Provided material
>>

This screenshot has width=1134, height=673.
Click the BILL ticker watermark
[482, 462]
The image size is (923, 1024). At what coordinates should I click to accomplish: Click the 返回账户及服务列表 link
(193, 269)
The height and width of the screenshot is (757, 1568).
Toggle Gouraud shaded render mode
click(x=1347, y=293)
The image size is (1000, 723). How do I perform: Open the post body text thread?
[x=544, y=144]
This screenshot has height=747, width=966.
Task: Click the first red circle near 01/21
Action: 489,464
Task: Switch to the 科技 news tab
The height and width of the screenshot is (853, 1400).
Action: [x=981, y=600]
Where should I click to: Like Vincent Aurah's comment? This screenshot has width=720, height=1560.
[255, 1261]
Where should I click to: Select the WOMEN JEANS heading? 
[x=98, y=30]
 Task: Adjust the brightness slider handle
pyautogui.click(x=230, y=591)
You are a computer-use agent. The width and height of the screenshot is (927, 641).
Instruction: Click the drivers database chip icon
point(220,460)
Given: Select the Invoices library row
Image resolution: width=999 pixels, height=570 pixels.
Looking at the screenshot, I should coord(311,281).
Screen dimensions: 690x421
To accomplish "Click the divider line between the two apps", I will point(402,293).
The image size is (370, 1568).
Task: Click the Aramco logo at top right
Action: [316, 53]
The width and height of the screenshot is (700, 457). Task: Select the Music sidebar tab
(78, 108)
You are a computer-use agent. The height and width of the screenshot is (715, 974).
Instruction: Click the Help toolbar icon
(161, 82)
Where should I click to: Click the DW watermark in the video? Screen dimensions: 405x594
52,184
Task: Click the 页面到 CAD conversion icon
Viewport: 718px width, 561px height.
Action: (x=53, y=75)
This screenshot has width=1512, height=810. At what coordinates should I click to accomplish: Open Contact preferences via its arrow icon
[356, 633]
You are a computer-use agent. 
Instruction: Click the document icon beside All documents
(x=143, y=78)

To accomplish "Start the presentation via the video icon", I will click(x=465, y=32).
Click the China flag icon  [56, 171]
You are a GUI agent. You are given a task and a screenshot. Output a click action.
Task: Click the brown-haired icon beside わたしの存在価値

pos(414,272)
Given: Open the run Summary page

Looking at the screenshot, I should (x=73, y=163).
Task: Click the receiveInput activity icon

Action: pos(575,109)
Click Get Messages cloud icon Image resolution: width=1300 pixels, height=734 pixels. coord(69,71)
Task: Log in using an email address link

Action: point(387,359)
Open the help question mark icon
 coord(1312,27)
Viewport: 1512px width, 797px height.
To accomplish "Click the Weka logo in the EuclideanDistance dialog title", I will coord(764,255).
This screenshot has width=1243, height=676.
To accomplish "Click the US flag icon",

<<

Exercise prompt
Determine how many lines in the listing above hold the word "agent", and reply with that number only.

Your response
4